Section 04 Part 02 – Signed and Unsigned


A positive attitude may not solve all your problems, but it will annoy enough people to make it worth the effort.” ~Herm Albright, quoted in Reader's Digest, June 1995






In mathematics, you can have negative numbers (-1, -2, -3, etc).  This section looks at signed and unsigned, and how they can be used in programming to “fake” (or rather pretend) that negative numbers exist.






Right now, you’ll most probably agree with me, that for a byte of data; 00 is the lowest number, and FF Is the highest number.  For a word of data; 0000 is the lowest number, and FFFF is the highest number.  And for a long-word of data; 00000000 is the lowest number, and FFFFFFFF is the highest number.


I hope we’re cool with that so far...


Now, this is what we refer to as “unsigned”.  Unsigned numbers are always positive from 00, right up to FF.






There will be times however, where you’ll need negative numbers to get some sort of calculation done.  This is where “signed” comes in.


When a byte of data is treated as signed; 00 to 7F is treated as positive, while 80 to FF is treated as negative:



Lowest number

Highest number

00 01 02 03 04 05 06 07 ...




Lowest number

Highest number

80 81 82 83 ...

... FC FD FE FF 00 01 02 03 04 ...

... 7C 7D 7E 7F


As you can see for “signed” the numbers 80 to FF are red for negative:


























This is a process known as "Two's Complement", it is the idea of using the MSB (most significant bit) to signify the value is negative:


80 = 1000 0000


All numbers from 80 to FF will have that bit 1 (set), while the positive numbers from 00 to 7F will have it 0 (clear).


For word and long-word, the same applies:


8000 = 1000 0000 0000 0000



80000000 = 1000 0000 0000 0000 0000 0000 0000 0000


It’s important not to confuse byte, word and long-word at this stage, for good reasons.


The byte FC is -4, but if you were to read FC as a word; 00FC, then the number is no longer negative, it is read as positive for word because it is between 0000 and 7FFF.  To have it as -4 for word, you need to extend it as FFFC.  The same goes for long-word, the number needs to be extended.  FFFFFFFC is -4 for long-word.






It should be made very clear however, that simply changing the MSB will not convert the polarity of a number from positive to negative, or negative to positive directly.  For example, the number 04 in binary 0000 0100.  Setting the MSB will give us 1000 0100 in hex 84, while 84 is a negative number, it is not -4, it is in fact -7C.


Negative numbers start from FF (which is -1), and proceed downwards, FE (-2), FD (-3), FC (-4), and so on...

DATA RECORDS:
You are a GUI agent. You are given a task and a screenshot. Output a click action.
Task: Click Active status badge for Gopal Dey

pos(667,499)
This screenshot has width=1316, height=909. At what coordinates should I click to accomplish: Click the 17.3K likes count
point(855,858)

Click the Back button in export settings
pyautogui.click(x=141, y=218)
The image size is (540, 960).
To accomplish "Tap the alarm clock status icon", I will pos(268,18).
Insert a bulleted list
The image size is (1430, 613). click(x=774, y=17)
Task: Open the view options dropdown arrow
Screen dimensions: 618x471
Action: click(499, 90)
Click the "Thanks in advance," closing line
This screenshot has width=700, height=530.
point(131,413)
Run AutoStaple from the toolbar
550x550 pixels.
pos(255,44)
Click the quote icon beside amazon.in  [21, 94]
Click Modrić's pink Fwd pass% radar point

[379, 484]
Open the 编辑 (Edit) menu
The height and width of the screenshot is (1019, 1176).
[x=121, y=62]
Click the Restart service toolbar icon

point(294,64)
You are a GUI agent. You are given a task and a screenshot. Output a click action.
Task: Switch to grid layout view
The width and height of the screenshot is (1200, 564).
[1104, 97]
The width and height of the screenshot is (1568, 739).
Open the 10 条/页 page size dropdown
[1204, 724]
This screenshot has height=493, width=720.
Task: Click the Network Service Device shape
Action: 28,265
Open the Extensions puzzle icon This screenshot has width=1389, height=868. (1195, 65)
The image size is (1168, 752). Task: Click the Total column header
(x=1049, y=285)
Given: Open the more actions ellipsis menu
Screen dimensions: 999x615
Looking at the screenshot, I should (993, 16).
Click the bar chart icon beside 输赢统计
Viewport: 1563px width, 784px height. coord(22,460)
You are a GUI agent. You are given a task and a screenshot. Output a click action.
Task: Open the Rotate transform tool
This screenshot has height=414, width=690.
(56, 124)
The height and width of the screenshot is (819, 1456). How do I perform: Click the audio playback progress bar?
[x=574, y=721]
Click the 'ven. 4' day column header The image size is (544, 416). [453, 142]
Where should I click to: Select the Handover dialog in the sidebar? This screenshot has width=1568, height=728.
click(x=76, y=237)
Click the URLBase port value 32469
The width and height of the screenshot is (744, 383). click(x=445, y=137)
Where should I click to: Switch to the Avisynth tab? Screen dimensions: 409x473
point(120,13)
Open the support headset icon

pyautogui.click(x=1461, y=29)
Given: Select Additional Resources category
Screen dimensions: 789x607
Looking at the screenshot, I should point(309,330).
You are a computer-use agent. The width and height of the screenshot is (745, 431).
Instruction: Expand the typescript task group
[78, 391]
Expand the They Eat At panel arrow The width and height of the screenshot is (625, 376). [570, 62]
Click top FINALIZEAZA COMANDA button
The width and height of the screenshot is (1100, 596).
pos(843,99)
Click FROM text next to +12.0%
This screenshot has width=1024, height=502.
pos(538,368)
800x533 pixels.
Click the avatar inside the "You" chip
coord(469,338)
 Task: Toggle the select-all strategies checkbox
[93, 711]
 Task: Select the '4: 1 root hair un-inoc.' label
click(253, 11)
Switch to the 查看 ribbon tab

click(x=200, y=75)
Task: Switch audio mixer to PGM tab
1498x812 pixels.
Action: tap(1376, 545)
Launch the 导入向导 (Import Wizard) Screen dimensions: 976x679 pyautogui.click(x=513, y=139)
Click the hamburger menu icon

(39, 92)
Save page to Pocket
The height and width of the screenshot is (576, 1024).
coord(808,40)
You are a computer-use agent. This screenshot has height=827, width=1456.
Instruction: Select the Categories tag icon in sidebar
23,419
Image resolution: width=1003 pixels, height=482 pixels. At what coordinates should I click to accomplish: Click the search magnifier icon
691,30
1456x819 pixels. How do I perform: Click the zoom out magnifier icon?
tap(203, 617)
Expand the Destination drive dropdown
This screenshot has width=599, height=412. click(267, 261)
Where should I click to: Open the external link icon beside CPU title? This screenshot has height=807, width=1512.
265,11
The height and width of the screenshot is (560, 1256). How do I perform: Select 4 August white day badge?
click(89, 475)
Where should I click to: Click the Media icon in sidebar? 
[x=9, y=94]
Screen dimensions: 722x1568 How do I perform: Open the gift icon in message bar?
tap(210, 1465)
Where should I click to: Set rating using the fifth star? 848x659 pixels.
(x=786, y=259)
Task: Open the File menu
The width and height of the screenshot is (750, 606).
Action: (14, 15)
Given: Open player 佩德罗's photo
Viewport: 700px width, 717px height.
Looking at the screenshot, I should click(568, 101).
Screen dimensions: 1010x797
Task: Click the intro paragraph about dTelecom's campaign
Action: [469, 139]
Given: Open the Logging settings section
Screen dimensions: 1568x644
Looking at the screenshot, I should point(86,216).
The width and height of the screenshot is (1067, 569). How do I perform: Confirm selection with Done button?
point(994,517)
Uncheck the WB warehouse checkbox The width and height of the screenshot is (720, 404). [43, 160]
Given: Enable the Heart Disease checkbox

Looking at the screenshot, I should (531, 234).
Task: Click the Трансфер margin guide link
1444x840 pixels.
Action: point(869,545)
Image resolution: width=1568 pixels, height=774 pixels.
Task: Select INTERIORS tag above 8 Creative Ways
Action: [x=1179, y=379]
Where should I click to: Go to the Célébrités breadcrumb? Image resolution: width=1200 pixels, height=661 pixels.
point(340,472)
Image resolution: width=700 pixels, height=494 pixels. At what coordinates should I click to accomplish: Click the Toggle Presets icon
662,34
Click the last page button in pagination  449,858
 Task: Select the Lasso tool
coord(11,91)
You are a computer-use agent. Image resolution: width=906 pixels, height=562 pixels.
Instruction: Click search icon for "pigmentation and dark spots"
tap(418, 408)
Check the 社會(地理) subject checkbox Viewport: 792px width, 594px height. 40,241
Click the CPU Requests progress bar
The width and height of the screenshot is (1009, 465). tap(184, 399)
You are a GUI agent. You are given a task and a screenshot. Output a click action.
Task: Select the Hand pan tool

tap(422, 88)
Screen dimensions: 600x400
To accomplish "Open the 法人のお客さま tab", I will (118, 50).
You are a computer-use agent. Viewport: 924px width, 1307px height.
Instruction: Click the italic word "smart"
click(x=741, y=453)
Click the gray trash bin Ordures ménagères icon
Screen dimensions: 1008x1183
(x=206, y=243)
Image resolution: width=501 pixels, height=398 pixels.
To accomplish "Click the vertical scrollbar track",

GIVEN REQUEST: Pick up the lesson on signed and unsigned numbers after its last sentence and continue it.

TASK ANSWER:
There is of course a simpler method to convert a number from positive to negative (or negative to positive), which can be done by performing a "logical compliment" onto the number (you may remember the "NOT" instruction), and then adding 1 to the number afterwards, for example, the positive number 04 (0000 0100), perform "logical compliment" by swapping the bits:


          0000 0100


          |||| ||||

          VVVV VVVV


          1111 1011


This gives us FB (1111 1011), then adding 1 to it will give us FC (-4), and that is the correct conversion, it also works for converting negative numbers into positive.  It is a strong belief that the CPU does this internally for the "NEG" instruction (which will be explained shortly in the next part).




Further info


Your next question may probably be “how do I treat a number as unsigned or signed?”.  It’s a good question, the answer is simple, but not easy to explain, so bear with me please.


The 68k has what is known as a “Conditional Code Register” (CCR), and every time an instruction is processed, information is saved to the CCR, this information can include:



As you can see, information for both signed and unsigned are stored away in the CCR.  So to sum it up, the number is treated as both signed and unsigned in most cases.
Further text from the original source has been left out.